____ SOURCE DATA

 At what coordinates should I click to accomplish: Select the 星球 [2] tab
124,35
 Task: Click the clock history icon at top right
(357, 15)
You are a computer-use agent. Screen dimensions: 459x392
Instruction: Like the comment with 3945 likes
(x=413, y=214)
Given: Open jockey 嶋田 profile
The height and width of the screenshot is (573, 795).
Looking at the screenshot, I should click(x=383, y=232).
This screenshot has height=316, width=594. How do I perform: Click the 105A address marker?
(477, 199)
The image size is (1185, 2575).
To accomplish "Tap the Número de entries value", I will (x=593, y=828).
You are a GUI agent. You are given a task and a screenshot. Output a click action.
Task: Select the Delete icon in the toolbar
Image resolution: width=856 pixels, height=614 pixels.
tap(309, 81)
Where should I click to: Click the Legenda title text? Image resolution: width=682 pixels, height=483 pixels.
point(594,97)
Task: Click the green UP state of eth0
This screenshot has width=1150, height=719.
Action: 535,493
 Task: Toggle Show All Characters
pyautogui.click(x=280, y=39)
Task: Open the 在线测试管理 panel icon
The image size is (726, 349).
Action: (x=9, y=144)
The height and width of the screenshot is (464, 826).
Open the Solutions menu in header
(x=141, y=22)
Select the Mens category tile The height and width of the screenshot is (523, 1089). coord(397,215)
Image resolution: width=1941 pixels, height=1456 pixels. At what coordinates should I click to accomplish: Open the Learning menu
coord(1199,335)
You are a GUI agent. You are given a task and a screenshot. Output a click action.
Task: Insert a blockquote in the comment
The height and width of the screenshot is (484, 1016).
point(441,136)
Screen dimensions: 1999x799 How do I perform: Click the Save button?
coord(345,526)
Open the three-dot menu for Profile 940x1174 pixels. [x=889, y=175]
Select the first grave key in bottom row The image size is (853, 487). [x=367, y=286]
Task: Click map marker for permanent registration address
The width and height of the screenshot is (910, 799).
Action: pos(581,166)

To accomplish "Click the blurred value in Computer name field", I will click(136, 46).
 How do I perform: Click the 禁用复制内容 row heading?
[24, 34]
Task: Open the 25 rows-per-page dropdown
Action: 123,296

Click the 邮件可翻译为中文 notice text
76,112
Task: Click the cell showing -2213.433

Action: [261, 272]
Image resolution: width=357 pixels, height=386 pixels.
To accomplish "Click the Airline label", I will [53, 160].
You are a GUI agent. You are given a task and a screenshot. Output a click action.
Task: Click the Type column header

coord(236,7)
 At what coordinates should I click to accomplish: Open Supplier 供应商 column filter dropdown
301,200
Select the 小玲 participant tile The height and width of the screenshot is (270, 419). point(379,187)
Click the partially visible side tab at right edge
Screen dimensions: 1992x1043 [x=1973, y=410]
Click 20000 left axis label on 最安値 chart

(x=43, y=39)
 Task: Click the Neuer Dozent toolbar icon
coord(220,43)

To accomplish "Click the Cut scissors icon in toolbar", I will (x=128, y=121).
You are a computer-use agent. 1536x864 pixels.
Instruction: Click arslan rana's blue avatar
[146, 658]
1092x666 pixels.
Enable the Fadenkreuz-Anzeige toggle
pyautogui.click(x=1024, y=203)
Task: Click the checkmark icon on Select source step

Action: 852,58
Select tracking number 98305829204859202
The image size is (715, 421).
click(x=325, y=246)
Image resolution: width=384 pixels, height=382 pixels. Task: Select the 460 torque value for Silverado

________

**THE PROBLEM**
Reproduce the records verbatim, everything from the line containing "Click the partially" down to the line containing "will (x=128, y=121).", both of those lines included.

**RESPONSE**
Click the partially visible side tab at right edge
Screen dimensions: 1992x1043 [x=1973, y=410]
Click 20000 left axis label on 最安値 chart

(x=43, y=39)
 Task: Click the Neuer Dozent toolbar icon
coord(220,43)

To accomplish "Click the Cut scissors icon in toolbar", I will (x=128, y=121).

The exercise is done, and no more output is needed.